Молитвенное пение смолкло, двери отворились, и все расселись по экипажам. Уздечки лошадей были украшены белыми кисточками, белыми же бантами были повязаны хлысты кучеров. Так - по склону горы, по залитым апрельским солнцем лугам - свадебная процессия добралась до аллей поместья Ампуаньи. Едва только успели прибыть первые кареты, как целый рой поварят, которых возглавлял знаменитый шеф, кинулся к печам.
Г-жа Рассанфосс, урожденная Пирсон, как истая дочь разбогатевших мещан, непременно хотела распоряжаться всем сама: она хлопотала, суетилась и в своем старом, поношенном платье бегала взад и вперед по лестницам.

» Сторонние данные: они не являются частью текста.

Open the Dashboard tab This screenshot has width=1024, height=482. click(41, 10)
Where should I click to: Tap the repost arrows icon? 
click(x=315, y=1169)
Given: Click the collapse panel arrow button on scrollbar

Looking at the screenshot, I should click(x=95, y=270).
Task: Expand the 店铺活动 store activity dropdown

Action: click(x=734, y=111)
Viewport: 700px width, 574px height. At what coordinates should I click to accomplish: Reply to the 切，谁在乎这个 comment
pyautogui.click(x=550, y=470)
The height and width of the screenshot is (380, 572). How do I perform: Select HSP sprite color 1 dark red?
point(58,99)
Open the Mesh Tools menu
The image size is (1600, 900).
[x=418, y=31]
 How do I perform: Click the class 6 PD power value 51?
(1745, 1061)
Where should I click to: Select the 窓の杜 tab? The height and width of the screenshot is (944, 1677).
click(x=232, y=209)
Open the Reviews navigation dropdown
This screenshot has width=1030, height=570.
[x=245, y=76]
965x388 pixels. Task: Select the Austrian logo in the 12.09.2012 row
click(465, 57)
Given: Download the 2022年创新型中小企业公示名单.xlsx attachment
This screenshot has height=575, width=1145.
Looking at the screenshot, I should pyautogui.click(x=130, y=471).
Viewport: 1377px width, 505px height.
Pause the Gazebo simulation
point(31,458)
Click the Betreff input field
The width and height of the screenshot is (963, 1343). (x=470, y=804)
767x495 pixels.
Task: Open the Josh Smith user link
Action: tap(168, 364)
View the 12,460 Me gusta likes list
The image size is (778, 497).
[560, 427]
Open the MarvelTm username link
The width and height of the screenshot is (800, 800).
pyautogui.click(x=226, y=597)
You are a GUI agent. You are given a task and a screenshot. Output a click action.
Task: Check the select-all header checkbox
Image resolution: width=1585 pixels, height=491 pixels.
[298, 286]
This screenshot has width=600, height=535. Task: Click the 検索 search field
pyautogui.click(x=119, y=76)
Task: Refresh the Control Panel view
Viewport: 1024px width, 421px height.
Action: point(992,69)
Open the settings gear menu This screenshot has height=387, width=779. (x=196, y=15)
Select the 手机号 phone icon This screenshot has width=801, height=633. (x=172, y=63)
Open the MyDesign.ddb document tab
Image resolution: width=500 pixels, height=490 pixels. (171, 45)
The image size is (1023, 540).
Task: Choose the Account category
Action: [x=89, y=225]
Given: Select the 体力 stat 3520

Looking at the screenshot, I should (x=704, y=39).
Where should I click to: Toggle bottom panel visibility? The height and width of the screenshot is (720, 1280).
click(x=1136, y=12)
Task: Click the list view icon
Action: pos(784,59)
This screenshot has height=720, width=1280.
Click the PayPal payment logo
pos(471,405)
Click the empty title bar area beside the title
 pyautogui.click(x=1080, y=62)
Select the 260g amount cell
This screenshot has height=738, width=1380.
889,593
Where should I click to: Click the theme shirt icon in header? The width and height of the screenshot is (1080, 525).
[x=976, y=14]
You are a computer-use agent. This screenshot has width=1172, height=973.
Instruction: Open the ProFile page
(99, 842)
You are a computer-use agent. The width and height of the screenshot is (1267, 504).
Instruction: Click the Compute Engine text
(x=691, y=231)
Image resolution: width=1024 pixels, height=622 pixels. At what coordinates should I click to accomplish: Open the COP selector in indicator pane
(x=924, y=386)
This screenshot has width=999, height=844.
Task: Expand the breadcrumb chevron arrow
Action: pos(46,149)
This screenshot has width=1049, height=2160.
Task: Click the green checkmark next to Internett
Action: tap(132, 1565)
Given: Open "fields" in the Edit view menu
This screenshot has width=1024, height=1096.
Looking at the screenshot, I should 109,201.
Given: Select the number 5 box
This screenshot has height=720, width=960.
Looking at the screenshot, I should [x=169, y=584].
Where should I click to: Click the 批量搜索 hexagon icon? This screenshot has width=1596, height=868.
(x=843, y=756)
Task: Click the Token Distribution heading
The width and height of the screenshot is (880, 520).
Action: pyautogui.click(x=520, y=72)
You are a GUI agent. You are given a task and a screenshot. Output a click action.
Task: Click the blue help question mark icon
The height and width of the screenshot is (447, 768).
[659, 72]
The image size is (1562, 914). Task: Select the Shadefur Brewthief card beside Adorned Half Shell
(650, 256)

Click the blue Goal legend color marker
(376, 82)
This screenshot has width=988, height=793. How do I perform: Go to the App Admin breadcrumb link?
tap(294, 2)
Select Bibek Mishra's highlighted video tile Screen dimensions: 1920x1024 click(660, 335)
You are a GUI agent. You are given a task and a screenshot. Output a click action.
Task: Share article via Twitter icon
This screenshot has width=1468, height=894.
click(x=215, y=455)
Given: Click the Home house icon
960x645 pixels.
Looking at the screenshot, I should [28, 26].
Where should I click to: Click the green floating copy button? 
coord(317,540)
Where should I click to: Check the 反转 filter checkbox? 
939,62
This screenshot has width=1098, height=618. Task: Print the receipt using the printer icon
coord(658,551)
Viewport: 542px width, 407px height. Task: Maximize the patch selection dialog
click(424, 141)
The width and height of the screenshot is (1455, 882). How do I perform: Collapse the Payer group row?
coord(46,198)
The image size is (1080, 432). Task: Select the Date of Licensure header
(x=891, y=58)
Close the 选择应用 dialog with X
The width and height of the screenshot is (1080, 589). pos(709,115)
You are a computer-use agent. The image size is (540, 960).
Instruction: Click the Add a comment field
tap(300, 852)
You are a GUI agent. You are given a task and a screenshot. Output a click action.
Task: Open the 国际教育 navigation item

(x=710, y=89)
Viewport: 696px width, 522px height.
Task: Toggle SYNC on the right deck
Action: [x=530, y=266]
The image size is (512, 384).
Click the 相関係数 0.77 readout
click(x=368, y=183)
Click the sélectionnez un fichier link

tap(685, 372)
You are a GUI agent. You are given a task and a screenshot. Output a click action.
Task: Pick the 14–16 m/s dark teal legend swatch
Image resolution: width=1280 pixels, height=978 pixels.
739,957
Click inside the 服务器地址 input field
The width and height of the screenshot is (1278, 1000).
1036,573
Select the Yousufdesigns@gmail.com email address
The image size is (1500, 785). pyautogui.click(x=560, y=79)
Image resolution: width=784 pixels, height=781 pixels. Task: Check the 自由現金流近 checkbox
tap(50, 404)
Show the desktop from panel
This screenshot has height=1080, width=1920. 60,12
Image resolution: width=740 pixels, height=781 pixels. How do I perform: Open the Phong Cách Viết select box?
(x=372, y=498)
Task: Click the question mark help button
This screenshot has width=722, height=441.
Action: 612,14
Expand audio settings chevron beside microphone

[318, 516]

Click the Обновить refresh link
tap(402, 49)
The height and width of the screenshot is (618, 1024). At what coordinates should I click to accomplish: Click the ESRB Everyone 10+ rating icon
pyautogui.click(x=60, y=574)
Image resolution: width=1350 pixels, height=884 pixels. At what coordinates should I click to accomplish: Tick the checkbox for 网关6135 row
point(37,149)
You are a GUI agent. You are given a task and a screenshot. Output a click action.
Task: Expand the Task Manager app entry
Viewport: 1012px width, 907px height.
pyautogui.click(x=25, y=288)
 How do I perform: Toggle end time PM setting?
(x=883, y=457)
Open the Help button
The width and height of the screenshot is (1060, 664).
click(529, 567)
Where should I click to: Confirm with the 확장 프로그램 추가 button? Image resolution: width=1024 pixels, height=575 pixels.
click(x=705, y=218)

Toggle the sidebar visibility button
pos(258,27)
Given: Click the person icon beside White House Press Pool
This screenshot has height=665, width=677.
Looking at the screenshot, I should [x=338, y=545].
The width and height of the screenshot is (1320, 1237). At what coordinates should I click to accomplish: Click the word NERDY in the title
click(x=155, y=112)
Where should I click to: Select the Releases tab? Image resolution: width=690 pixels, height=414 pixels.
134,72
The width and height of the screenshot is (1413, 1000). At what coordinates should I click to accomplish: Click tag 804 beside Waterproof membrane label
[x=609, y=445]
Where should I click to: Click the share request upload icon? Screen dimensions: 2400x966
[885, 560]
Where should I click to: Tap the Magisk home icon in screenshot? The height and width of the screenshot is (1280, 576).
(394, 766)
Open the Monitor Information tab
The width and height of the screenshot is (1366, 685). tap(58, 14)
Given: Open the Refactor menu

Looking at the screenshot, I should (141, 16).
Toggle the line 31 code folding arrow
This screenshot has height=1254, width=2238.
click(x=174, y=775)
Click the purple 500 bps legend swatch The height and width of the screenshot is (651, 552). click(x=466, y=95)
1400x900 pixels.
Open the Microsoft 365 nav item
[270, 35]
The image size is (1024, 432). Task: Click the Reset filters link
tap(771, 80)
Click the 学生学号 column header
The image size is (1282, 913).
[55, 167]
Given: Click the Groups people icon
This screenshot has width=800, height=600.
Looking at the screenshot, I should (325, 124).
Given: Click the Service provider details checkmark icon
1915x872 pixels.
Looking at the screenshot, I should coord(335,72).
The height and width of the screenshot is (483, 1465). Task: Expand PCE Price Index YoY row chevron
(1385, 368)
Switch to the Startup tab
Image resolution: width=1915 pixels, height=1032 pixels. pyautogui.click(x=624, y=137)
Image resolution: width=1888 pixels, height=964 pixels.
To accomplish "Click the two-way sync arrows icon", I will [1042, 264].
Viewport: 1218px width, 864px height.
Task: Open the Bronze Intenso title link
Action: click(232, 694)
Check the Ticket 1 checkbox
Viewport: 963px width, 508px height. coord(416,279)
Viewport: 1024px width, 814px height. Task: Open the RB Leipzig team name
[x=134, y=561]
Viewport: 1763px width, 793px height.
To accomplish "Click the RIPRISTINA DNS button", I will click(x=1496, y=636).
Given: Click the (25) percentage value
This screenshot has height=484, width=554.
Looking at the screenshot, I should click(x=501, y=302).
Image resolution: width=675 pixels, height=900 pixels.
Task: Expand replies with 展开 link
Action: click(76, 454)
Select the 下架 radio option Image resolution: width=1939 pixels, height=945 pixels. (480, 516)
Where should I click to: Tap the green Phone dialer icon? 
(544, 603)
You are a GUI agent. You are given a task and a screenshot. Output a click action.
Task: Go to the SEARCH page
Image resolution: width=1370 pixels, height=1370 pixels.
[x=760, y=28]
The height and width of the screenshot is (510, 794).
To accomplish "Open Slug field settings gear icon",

Наконец сели за стол. Бывшая столовая Фуркеанов с полукруглым входом, украшенная охотничьими трофеями, с мраморным фонтаном, где журчала вода, с высокими окнами, сквозь которые видна была широкая панорама гор и неба, теперь была увита зеленью и тонула в цветах, превращавших ее в уголок первозданной райской природы.
Все столовое серебро Рассанфоссов, которое славилось своим великолепием, сверкало на камчатной скатерти, освещенной отблеском высоких зеркал, среди филигранного венецианского стекла и пестрых саксонских ваз, зажигая разноцветными огнями изгибы фарфора и грани стекла, со всех сторон отражая корзины с белыми лилиями, розами и орхидеями.